■ Document section ■
★ ★ ★ ★ ★ ★ ★

Read more about the day I went to Otagi Nenbutuji here.

Day 4: Kyoto

On the evening of my third day in Kansai I had been planning on getting a very early night so that I would have enough energy for another day of sightseeing. Unfortunately, things did not turn out that way. I had a sore stomach which was keeping me awake, but more annoying than that was the noise that was going on in the corridor. The floor I was staying on was the women’s floor, which was on the second floor of the hotel. Out in the corridor there were the sounds of someone banging and crashing about and walking up and down the corridor in plastic slippers. I thought there was some weirdo out there who had come down from another floor to prowl for women. Whoever it was tried to get into my room several times by jerking on the door handle impatiently. It was so scary! Eventually I called out in Japanese “Stop it!” and whoever it was stopped trying to get in. At about 11 o’clock the sounds stopped, and five minutes after that I and some other women who had obviously been too scared to leave their rooms went out to use the toilet while the chance was available. At 11.30 the sounds started again. Bins being knocked over, shuffling feet, etc. Whoever it was got into the room next to mine which, when I went to the toilet, I noticed the door of which was slightly ajar. They bumped around in there for a while before going out again. It was 12.30 by the time it was quiet enough for me to go to sleep.

Shortly after 6am I was woken by shuffling slippers and banging. Not again, I thought. Then I heard whoever it was banging on a door further down a corridor, and the voice of a very young child calling “Mummy!” That whole time it had been some small child causing all that racket! What kind of mother would let their pre-school child prowl about unsupervised and get up to mischief in the corridors of a hotel at midnight? I was so angry that I had been robbed of hours of sleep by some child who had a bad parent.

I checked out of the hotel shortly after 8am and headed back to Kyoto. My Surutto Pass ticket had run out so I had to buy tickets that day. I left my bag in a coin locker in Kyoto station and caught a bus towards a temple that I had heard about and very much wanted to see. I knew which number bus to catch and the name of the stop, but I didn’t know how long it was going to take. I was on that bus for ages. It drove to Arashiyama, through Arashiyama, and out the other side before I finally reached my destination: Otagi Nenbutsuji.

Otagi Nenbutsuji is an old temple that used to be located in the Otagi area of Kyoto near the Kamo River. At that time it was called Otagi-dera. It got destroyed multiple times: by flood, war, typhoon, earthquake, and many fires. Which is funny, because one of the main deities worshipped there is a ‘protection against fire’ god. Otagi-dera has got to be the unluckiest temple in all of Kyoto, if not Japan. Eventually in 1921, the people financing the temple decided that enough was enough and that the temple would be moved somewhere safer. When I got there I found that it was indeed very isolated. It is stuck up in the top corner of a valley that runs out into the mountains around Kyoto. 40 metres up the road from the temple, the road becomes one lane and goes into a tunnel through the mountains. How does a one lane tunnel work? There are lights at either end of the tunnel that have a period of about 5 minutes or more to give traffic enough time to pass through.

★ ★ ★ ★ ★ ★ ★

■ Data ■
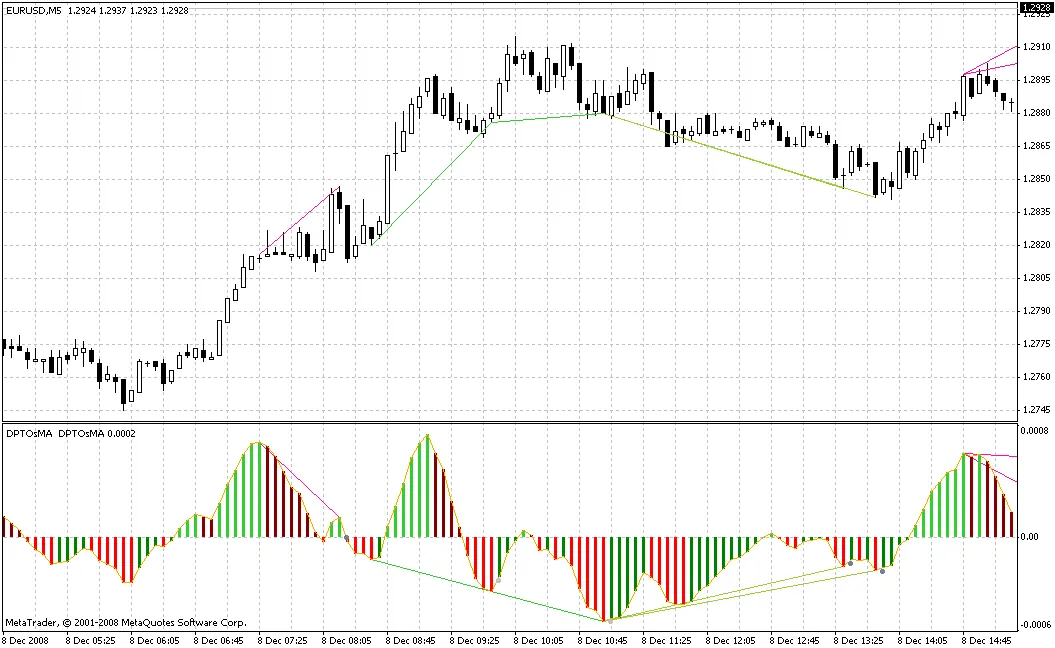Click the MetaTrader copyright text
This screenshot has width=1055, height=648.
click(x=125, y=621)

★ ★ ★ ★ ★ ★ ★

■ Aim ■
Name every cause the travel account gives for the destruction of Otagi-dera. The data was drawn from a different source than the travel account.

■ Exercise result ■
Flood, war, typhoon, earthquake, and many fires.